The conclusion from such stories suggests itself. How good it would be to work if the customers behaved well, bought what they were offered, understood the petty shortcomings, did not waste the precious time of the company's employees on trifles and did not complain on contrived reasons.
Idyll, and only. But trashy managers are unaware that such customer behavior is a direct path to the death of the company. At least, the authors of the book “Complaint as a gift” think the Americans Janelle Barlow and Klaus Meller, who call for cherishing and nurturing disgruntled complainants, treat them as VIP persons.
According to Barlow and Meller, the gist of the complaint is not so important. Showdowns to establish order in customer service, of course, bring some benefit. But at the same time, everyone has the right to make mistakes, and whether we like it or not, shortcomings in the work of the employees of any company are inevitable. Much more important is the attentive attitude to the fastidiousness and the impression that he will receive from communication with the managers of the company.
This point of view is not contrived, and follows from the actual research conducted by the Agency Technical Assistance Research Programs among Americans.
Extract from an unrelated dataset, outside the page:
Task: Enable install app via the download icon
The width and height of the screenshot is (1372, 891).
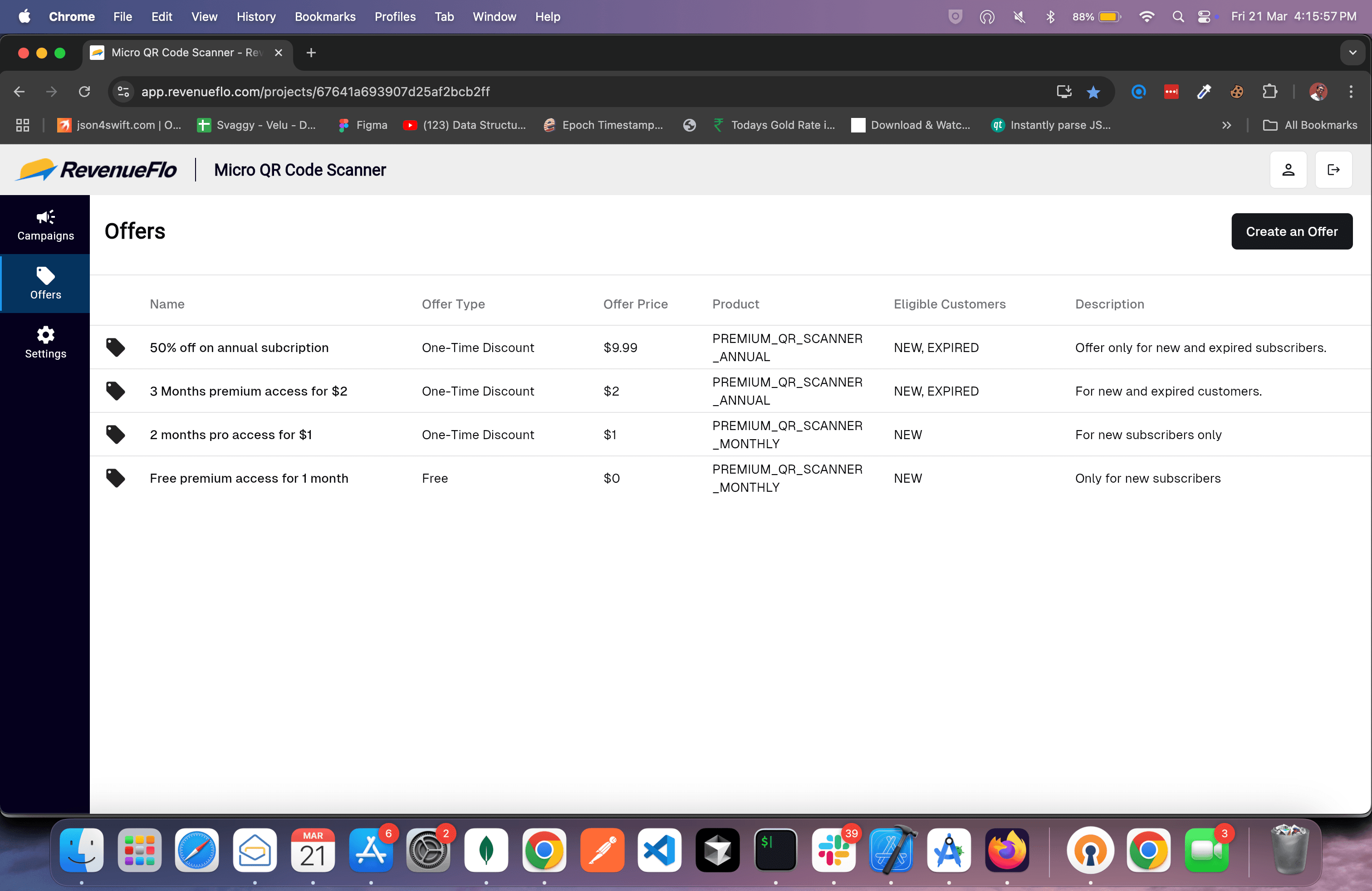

For b2c firms dealing not with production, but with a wide client network, it is very important to take shape in society about their activities. Products and services on similar conditions offer many competitors, among which it is possible to stand out only by the quality of service and the formation of public opinion.
Agree that even after a successful visit to a company offering any services, we usually like not all that we had to deal with when dealing with staff. Research results show that only 14% of Americans simply keep silent in this case, not sharing their impressions with anyone else.
Moreover, those who did not express a claim officially, or while communicating with representatives of the company, will necessarily tell about the negative average of two dozen acquaintances, while only eight positive emotions.
Only every 27th visitor openly expresses his displeasure. And these are not troublemakers, but loyal customers who apply for the service to the same firms more often than the convenient silent majority. For such people, it is more important than the measures taken on their complaint, that they were carefully listened to.
If the complaint of a disgruntled supermarket buyer has been taken, he will tell an average of five friends about it. And believe me, I will try to form with the interlocutor a positive impression about the company, in which they are so attentive to complaints.
As you can see, inconvenient and difficult customers are actually an effective tool for the formation of a positive image of the company. It is a pity that in our open spaces not all business people understand this.